In many cases, the FPGA-to-SDRAM bridge ports are disabled or held in reset by the bootloader (Preloader/U-Boot) for system stability. If your DMA hangs even after proper Qsys configuration, you can use this Linux C program to forcefully release the port resets.
#include <fcntl.h>
#include <stdio.h>
#include <sys/mman.h>
#include <unistd.h>
#define REG_BASE 0xFFC20000 // SDR Controller Base
#define REG_SPAN 0x10000
#define RESET_REG_OFFSET 0x5080 // fpgaportrst register
#define PORT_EN_OFFSET 0x505C // f2s_port_en register
int main() {
int fd;
void *map_base;
volatile unsigned int *reset_reg;
volatile unsigned int *port_en_reg;
fd = open("/dev/mem", O_RDWR | O_SYNC);
if (fd < 0) {
perror("open");
return 1;
}
map_base = mmap(NULL, REG_SPAN, PROT_READ | PROT_WRITE, MAP_SHARED, fd, REG_BASE);
if (map_base == MAP_FAILED) {
perror("mmap");
close(fd);
return 1;
}
reset_reg = (volatile unsigned int *)(map_base + RESET_REG_OFFSET);
port_en_reg = (volatile unsigned int *)(map_base + PORT_EN_OFFSET);
printf("--- HPS FPGA-to-SDRAM Bridge Global Fix ---\n");
printf("Current Reset Register: 0x%08X\n", *reset_reg);
printf("Current Port Enable : 0x%08X\n", *port_en_reg);
// 1. Release reset for all ports (Write 0 to fpgaportrst)
if (*reset_reg != 0) {
printf("Releasing all FPGA-to-SDRAM port resets...\n");
*reset_reg = 0x00000000;
}
// 2. Report Status
printf("\n--- Updated Status ---\n");
printf("New Reset Register: 0x%08X\n", *reset_reg);
printf("New Port Enable : 0x%08X\n", *port_en_reg);
if ((*port_en_reg & 0x02) && (*reset_reg == 0)) {
printf("\n[SUCCESS] Port 1 (f2h_sdram1) is OPEN and ready!\n");
} else {
printf("\n[WARNING] Check bootloader f2s_port_en settings.\n");
}
munmap(map_base, REG_SPAN);
close(fd);
return 0;
}High-level register base for the HPS SDRAM controller. Accessible via /dev/mem (requires root). Reference: Cyclone V HPS TRM, "SDRAM Controller Register Map".

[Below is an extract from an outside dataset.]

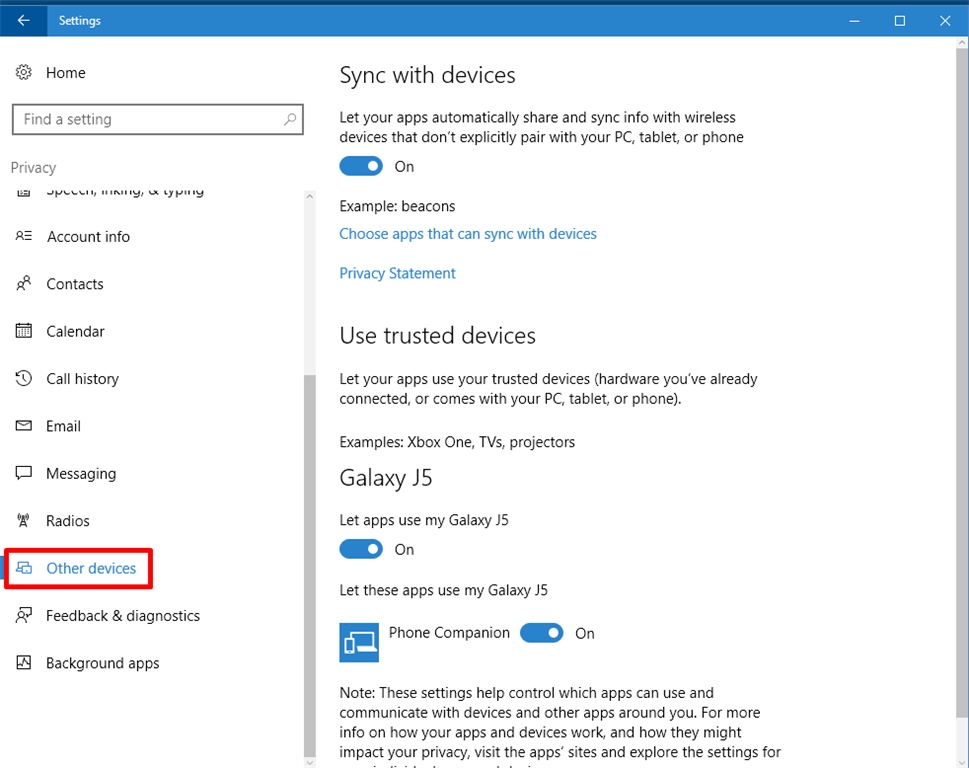Click the search magnifier icon
Image resolution: width=969 pixels, height=768 pixels.
pyautogui.click(x=290, y=119)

Controls the hardware reset signal for each FPGA-to-HPS SDRAM port. (1=Reset, 0=Release)
| Bits | Name | Description |
|---|---|---|
| 0 - 5 | cmd_port_rst | Reset for Command Ports 0-5 |
| 6 - 9 | rd_port_rst | Reset for Read Ports 0-3 |
| 10 - 13 | wr_port_rst | Reset for Write Ports 0-3 |
| 14 - 31 | Reserved | - |
Our code writes 0x00000000 to release all 14 port-related resets at once.

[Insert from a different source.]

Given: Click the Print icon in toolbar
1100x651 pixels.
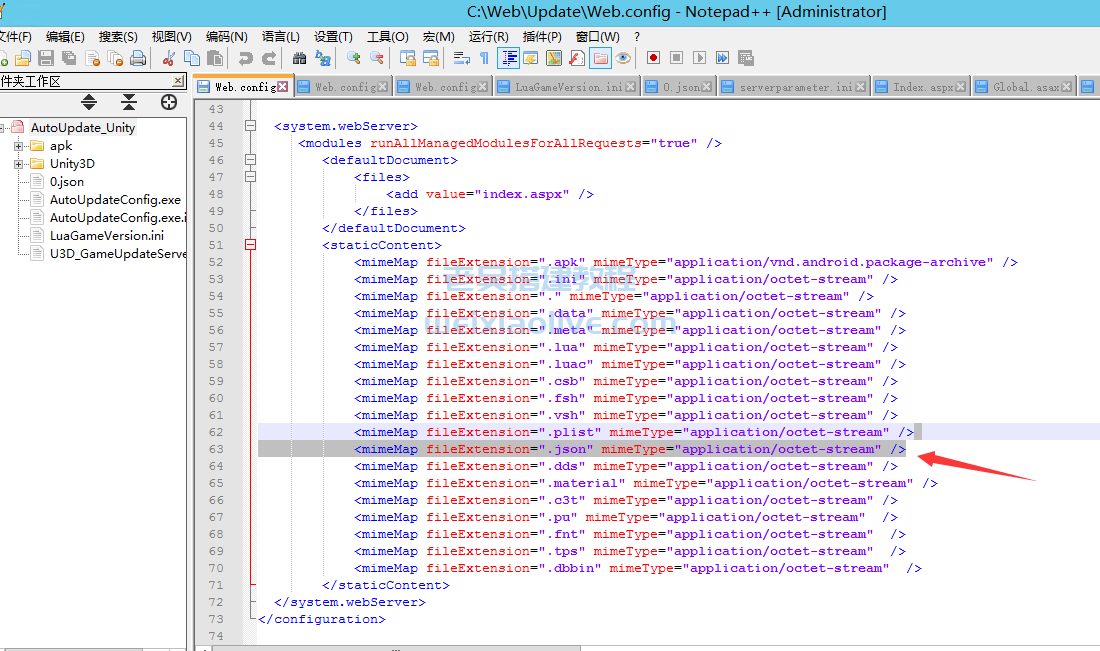Looking at the screenshot, I should tap(138, 58).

Static configuration and visibility for the FPGA-to-SDRAM bridge.
| Bit | Name | Description |
|---|---|---|
| 0 | applycfg | Apply Settings: Set to 1 to commit changes. |
| 1 | f2s_port0_en | Enable Port 0 (f2h_sdram0) |
| 2 | f2s_port1_en | Enable Port 1 (f2h_sdram1) |
| 3 | f2s_port2_en | Enable Port 2 (f2h_sdram2) |
| 4 | f2s_port3_en | Enable Port 3 |
| 5 | f2s_port4_en | Enable Port 4 |
| 6 | f2s_port5_en | Enable Port 5 |
Note: Bit 2 corresponds to Port 1. That's why we check (*port_en_reg & 0x02) to verify f2h_sdram1 is enabled.
Important
Wait, do we need this for our current AXI Bridge setup? Technically, No. Our successful Trial 2 used the FPGA-to-HPS AXI Slave Bridge, which bypasses these specific SDRAM port controls. This is exactly why Trial 2 worked immediately!
Then why keep this?
- Trial 1 Post-Mortem: It explains exactly why our first attempt (using Port 0) hung.
- Performance Tuning: The dedicated SDRAM ports (Port 0-5) offer lower latency than the AXI Bridge. If you ever need to squeeze out every drop of DDR3 performance at work, you'll need these ports—and this fix!